Sometimes we want our hashes to be very evenly distributed and using a random mapping can help achieve this.
Say we want a fast lookup for some objects that have IDs between 1 and 100 (not necessarily 100 objects!). We can do this by putting them into some buckets, lets say we have 10 buckets. We can put IDs 1 to 10 in bucket 1, 11 to 20 in bucket 2, 21 to 30 in bucket 3 etc. Now if we want to retrieve ID 70 we know to look in bucket 7, a smaller search space.
We have used the IDs as our hash, but what if the IDs are not evenly distributed in this range? What if consecutive IDs are more common and only the IDs 31 to 50 appear? Then we will have 2 full buckets and 8 empty ones, it would be a quicker search if all ten buckets had 2 objects each. (Searching through a bucket of 2 objects is faster than searching a full bucket).
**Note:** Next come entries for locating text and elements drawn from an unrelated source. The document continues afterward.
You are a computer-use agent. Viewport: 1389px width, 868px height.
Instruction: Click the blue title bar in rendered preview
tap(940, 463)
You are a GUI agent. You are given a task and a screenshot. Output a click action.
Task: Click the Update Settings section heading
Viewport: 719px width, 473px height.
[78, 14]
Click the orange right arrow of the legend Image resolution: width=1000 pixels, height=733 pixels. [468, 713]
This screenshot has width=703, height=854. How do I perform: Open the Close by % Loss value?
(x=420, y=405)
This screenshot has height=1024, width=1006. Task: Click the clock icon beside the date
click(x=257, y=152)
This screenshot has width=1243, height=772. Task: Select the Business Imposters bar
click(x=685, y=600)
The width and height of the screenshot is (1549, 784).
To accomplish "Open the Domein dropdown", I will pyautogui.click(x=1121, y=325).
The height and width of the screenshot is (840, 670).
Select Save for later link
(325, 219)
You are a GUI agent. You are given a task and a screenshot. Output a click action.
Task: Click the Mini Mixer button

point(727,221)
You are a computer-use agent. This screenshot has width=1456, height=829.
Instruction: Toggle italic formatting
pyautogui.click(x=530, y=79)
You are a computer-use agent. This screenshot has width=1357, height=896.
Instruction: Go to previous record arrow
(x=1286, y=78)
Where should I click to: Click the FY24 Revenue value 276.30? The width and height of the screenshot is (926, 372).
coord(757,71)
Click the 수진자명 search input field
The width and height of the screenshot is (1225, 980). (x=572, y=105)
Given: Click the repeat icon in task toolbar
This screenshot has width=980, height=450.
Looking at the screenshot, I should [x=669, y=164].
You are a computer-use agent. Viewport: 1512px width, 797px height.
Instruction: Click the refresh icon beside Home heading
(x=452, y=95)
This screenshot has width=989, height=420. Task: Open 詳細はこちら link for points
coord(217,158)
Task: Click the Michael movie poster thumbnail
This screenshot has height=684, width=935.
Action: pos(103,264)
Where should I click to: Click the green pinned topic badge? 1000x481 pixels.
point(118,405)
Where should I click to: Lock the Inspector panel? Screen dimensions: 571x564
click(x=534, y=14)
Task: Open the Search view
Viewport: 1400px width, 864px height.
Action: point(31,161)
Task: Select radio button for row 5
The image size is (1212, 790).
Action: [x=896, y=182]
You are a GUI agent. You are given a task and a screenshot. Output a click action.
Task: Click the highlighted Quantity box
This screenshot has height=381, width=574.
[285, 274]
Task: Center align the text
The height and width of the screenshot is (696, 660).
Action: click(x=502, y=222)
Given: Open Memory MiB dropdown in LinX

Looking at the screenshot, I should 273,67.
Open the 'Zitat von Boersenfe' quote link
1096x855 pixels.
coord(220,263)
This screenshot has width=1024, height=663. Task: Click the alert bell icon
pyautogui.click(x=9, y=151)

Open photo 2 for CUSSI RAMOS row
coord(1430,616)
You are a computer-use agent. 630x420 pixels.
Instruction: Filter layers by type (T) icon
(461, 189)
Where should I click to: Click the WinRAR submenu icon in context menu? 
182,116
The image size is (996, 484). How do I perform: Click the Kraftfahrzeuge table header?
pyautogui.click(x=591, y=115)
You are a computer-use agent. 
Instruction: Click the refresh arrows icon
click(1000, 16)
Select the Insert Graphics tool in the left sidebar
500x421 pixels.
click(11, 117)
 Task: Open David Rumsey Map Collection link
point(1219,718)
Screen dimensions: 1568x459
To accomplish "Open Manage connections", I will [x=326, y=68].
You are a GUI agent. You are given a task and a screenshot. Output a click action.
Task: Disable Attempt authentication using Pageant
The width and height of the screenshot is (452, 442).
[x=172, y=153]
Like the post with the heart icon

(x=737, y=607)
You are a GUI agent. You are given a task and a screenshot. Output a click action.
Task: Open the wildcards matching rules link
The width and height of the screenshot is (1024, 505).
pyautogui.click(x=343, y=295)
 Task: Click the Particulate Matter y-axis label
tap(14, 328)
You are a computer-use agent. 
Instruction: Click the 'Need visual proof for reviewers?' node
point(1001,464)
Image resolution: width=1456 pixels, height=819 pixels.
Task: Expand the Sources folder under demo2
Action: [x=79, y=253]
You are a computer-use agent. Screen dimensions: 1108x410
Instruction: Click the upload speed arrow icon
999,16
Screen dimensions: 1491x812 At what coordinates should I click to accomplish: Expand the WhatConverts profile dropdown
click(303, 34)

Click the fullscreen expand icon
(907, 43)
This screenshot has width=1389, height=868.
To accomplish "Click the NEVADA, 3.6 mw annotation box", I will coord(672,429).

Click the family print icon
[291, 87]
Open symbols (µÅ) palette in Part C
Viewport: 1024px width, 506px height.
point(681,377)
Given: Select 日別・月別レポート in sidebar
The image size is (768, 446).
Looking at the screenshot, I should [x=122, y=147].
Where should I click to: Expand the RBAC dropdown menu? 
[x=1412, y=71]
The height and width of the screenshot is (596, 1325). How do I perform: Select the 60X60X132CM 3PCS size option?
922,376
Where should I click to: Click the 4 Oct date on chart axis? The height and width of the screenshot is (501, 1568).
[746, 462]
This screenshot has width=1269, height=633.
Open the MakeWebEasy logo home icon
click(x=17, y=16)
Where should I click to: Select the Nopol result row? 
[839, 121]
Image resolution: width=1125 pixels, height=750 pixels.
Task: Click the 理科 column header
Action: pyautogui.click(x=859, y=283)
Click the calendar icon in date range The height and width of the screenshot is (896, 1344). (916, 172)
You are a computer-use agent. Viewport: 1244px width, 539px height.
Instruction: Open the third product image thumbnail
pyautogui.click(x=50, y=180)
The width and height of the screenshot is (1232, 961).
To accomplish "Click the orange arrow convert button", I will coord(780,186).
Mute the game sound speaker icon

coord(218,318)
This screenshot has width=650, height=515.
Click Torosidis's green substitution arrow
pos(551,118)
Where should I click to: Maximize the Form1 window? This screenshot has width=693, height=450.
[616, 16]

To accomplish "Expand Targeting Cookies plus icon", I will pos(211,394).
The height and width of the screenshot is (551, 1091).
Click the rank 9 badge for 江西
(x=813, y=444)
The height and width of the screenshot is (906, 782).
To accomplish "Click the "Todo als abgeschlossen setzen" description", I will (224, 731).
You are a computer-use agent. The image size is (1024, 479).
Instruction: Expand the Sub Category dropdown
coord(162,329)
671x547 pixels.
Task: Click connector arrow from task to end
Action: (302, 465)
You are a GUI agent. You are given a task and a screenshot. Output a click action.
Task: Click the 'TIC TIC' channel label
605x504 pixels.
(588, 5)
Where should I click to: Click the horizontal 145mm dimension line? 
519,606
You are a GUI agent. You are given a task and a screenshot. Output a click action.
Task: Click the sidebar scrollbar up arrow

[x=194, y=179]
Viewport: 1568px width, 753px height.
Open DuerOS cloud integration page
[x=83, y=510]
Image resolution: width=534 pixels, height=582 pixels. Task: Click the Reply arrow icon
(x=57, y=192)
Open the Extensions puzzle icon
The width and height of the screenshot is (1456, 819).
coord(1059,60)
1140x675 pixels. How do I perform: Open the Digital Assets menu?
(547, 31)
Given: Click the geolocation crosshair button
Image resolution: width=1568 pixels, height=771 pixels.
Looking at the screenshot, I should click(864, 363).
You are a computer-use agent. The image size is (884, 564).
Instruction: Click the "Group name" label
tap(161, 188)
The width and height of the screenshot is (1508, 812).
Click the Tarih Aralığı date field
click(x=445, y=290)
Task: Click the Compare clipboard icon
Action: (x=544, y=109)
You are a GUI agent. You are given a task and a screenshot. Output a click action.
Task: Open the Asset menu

The solution to this is to shuffle the IDs around in a random way to avoid any bias towards any buckets.
We might have ID 1 becomes 34, ID 34 becomes 60, ID 60 becomes 14, and so on until every ID is mapped to a new ID uniquely. It means that whoever creates a hash only has to worry about uniqueness and not the even distribution of values.
The hashing function should not change for the lifespan of the data structure that uses it.
It is allowed to be generated differently at the time of the data structure's creation, but not allowed to change while it contains data.